Le deuxième livre s'est imposé tout seul : lorsqu'en 2007 et 2008 la façade du bâtiment a été restaurée, Yves Peyré n'a pu s'empêcher d'aller escalader les échafaudages. "L'occasion était trop belle : je suis monté pour examiner de plus près les sculptures et discuter avec les tailleurs de pierre, dit Yves Peyré. Je prenais des notes sur un calepin et j'ai demandé à mon ami photographe Michel Nguyen de venir faire des photos. » C'est ainsi qu'est née une exposition, puis un livre grand format à l'élégante couverture noire et glacée, illustré de superbes clichés de Michel Nguyen.

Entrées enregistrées
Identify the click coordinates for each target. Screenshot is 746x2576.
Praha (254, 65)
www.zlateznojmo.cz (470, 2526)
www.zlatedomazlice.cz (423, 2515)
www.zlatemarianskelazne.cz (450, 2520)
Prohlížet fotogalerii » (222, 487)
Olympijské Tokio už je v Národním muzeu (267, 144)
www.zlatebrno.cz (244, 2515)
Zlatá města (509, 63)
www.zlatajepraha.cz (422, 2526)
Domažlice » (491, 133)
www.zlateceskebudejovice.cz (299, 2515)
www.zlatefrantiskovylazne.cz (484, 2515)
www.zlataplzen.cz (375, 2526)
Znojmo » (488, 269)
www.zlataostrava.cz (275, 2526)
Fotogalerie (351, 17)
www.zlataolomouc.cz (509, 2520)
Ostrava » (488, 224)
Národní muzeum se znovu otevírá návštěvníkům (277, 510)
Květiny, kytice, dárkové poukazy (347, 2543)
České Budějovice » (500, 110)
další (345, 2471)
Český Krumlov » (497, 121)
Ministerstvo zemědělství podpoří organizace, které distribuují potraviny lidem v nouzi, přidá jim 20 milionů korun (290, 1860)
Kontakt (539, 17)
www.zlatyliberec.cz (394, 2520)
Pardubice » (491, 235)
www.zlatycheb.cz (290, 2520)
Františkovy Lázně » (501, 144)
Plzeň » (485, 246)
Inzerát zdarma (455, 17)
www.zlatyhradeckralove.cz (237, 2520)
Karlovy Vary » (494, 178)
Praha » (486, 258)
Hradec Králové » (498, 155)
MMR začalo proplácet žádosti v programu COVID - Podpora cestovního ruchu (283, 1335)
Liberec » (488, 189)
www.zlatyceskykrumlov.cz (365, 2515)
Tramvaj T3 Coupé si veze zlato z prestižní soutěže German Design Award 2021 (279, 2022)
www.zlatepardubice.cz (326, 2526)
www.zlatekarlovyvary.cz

▶ _CONSIGNES_
**A.** Condensez en quelques phrases le paragraphe de la section du document qui commence par « Le deuxième livre s'est imposé tout seul », sans perdre ses faits principaux.
**B.** Reprenez le texte sur la restauration de la façade à la suite de sa dernière phrase et poursuivez-le.

▶ _LISTE DES RÉPONSES_
**A.** Le deuxième livre est né de la restauration de la façade du bâtiment en 2007 et 2008. Yves Peyré est monté sur les échafaudages pour examiner les sculptures et parler avec les tailleurs de pierre, en prenant des notes. Il a fait venir son ami photographe Michel Nguyen pour prendre des photos. Il en est sorti une exposition, puis un livre grand format à couverture noire et glacée, illustré des clichés de Michel Nguyen.

**B.**
La bibliothèque Sainte-Geneviève reste aujourd'hui la plus largement ouverte du quartier Latin (10 h-22 h), même si elle n'a pas encore sauté le pas du dimanche, au grand dam des étudiants (80 % des lecteurs) qui n'hésitent pas à prendre la file (2 000 lecteurs par jour pour 800 places assises). Beaucoup d'entre eux sont attachés à cette salle de lecture mythique (Sainte-Ginette pour les intimes), un peu comme les lecteurs de la BPI du Centre Pompidou qui comparent le temps d'attente avant d'entrer à un parcours initiatique. De Labrouste à Renzo Piano...
(1) Yves Peyré, La bibliothèque Sainte-Geneviève à travers les siècles, "Découvertes"/Gallimard, 128 p., et Le rétablissement d'une architecture : honneur à Labrouste, Sainte-Geneviève, 88 p.